-- Records for the exercise --
════

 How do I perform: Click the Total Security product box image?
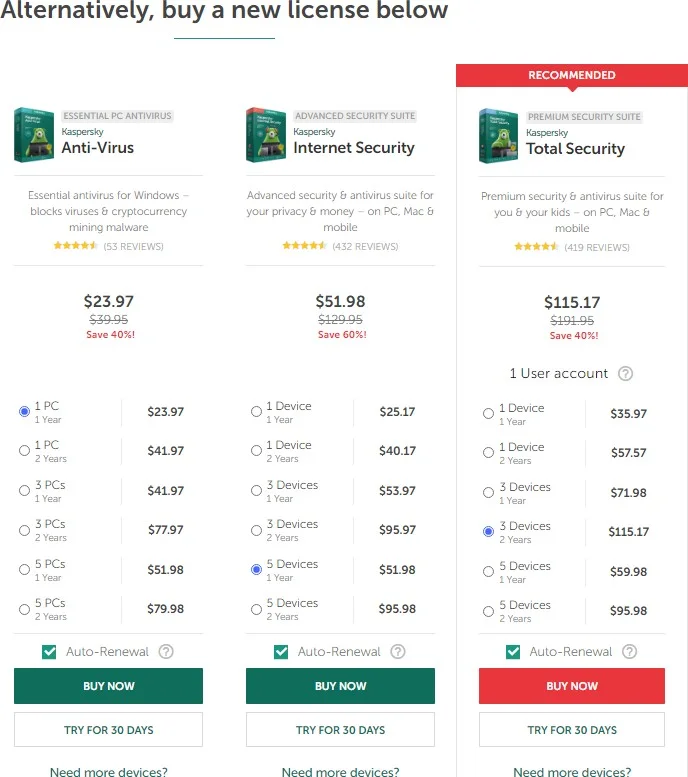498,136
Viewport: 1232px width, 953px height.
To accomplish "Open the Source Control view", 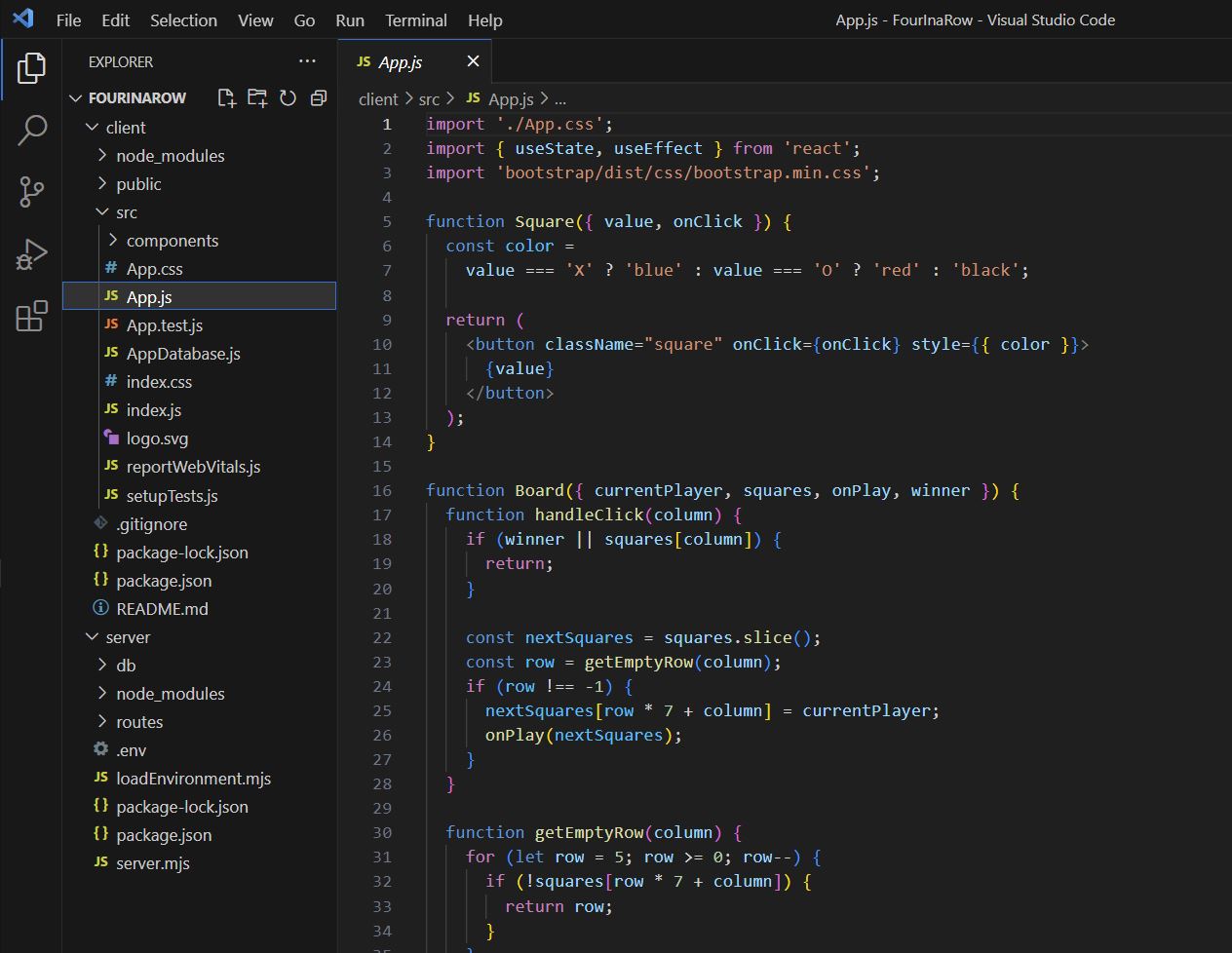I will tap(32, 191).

════

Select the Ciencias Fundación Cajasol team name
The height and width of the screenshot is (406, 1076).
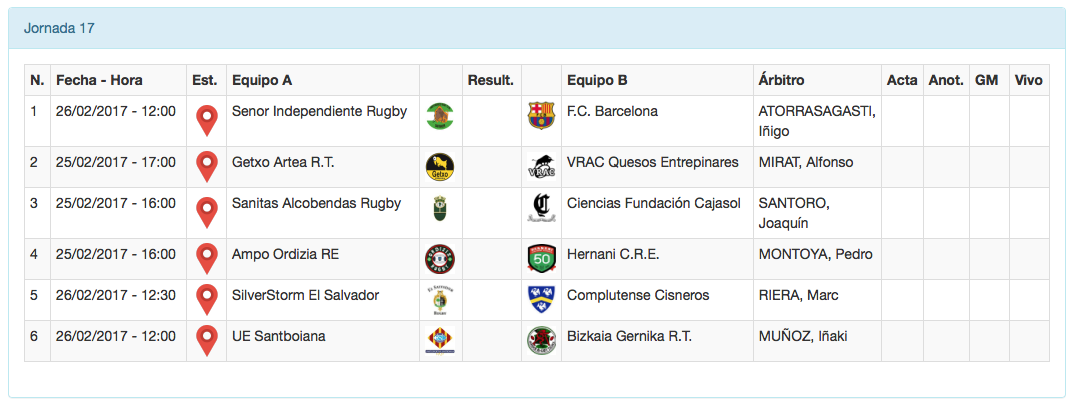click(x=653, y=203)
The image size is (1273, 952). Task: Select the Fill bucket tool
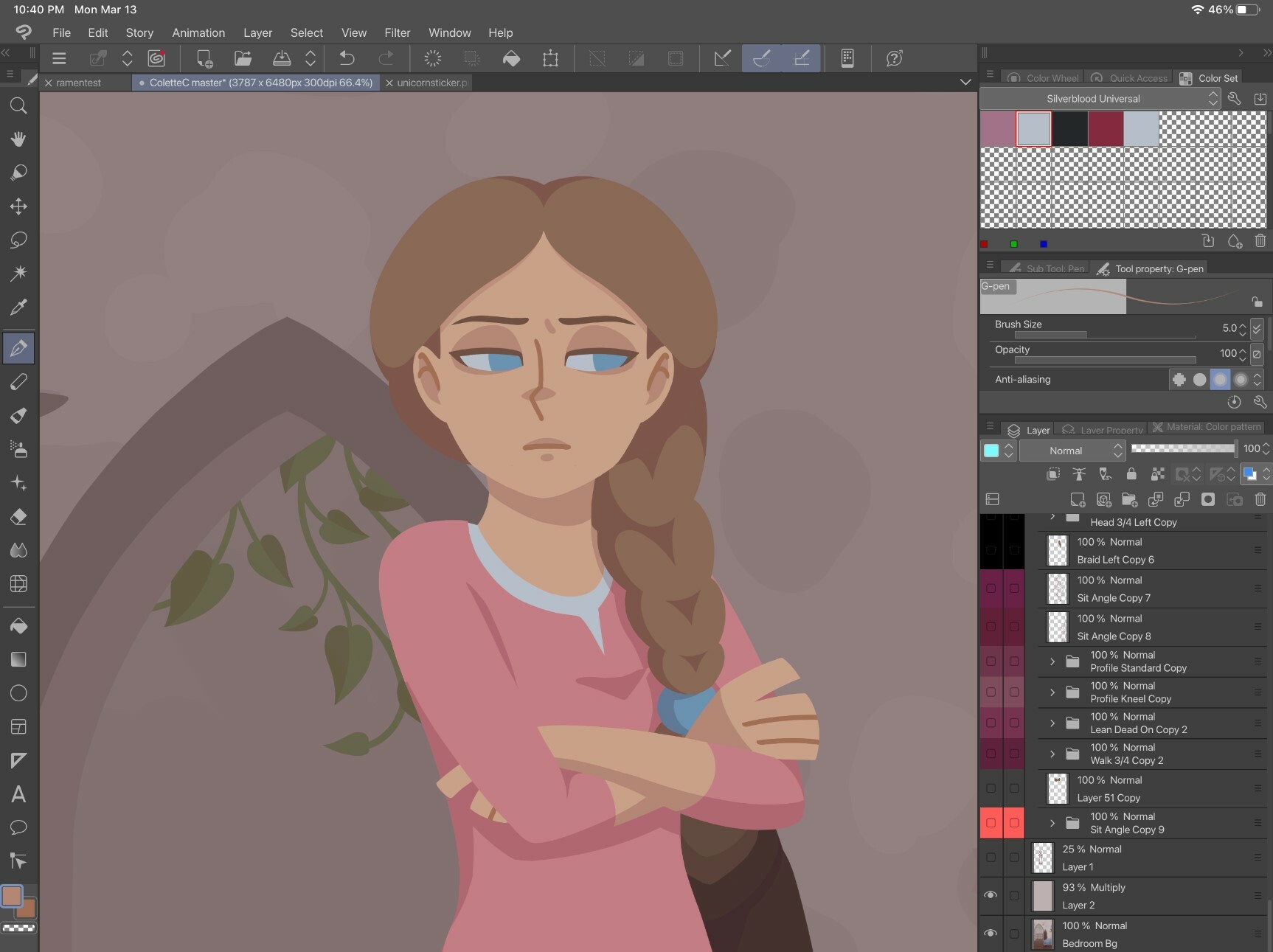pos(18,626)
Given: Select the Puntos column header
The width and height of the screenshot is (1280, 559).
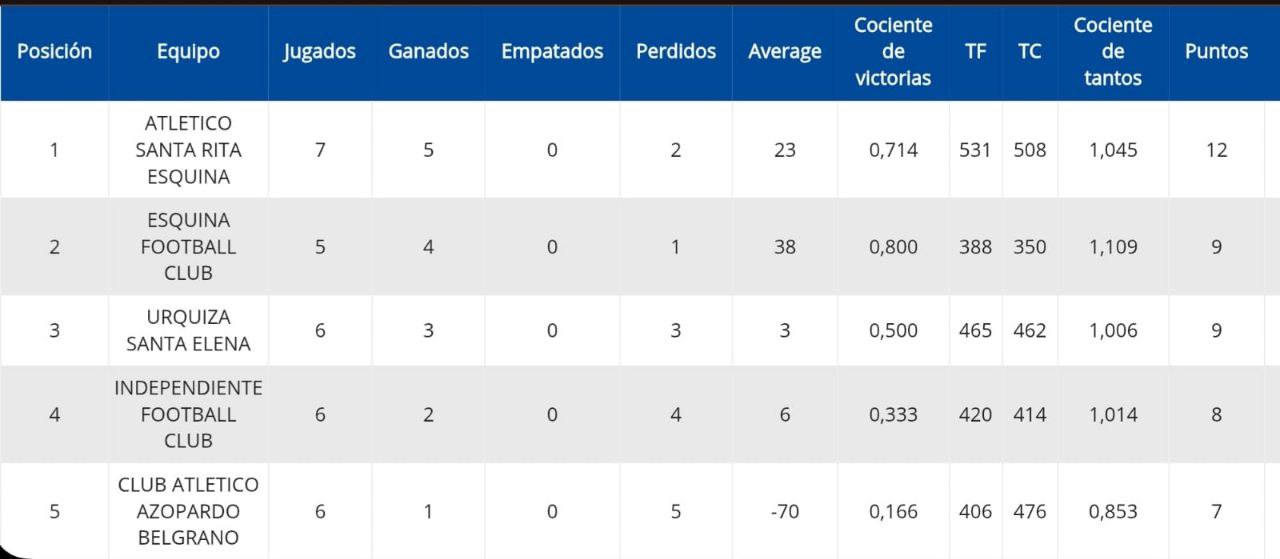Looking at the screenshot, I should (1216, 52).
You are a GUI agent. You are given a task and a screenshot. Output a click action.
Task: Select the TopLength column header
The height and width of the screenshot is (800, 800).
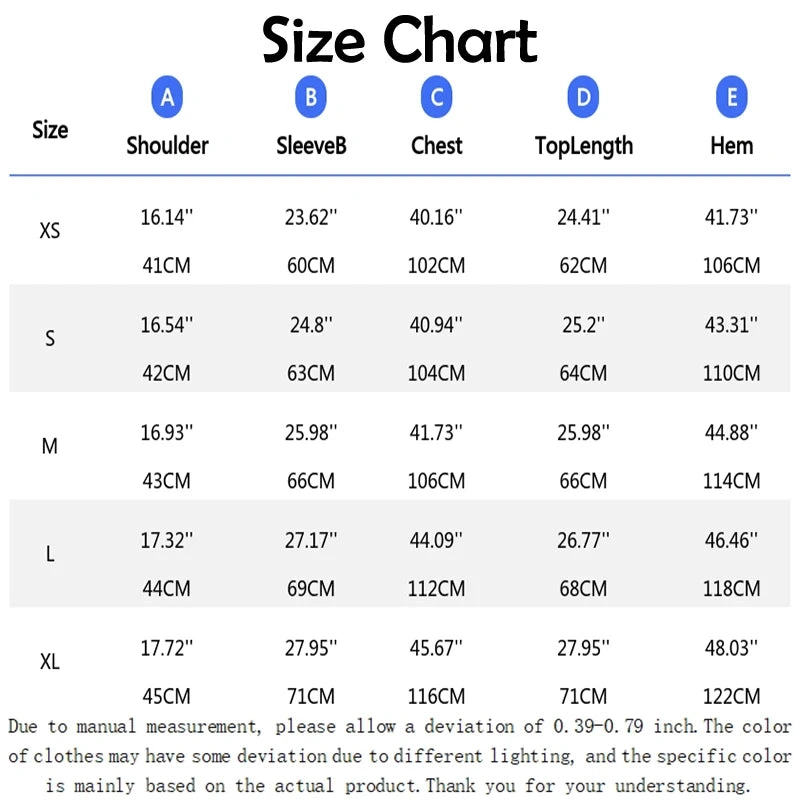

════

-- Exercise aim --
Which part of the entries opens with the line containing "The width and" and closes with the line containing "The height and width of the screenshot is (800, 800)."? Output that part exactly, ends included, pictures excluded.

-- Result of this task --
The width and height of the screenshot is (1280, 559).
Looking at the screenshot, I should (1216, 52).
You are a GUI agent. You are given a task and a screenshot. Output a click action.
Task: Select the TopLength column header
The height and width of the screenshot is (800, 800).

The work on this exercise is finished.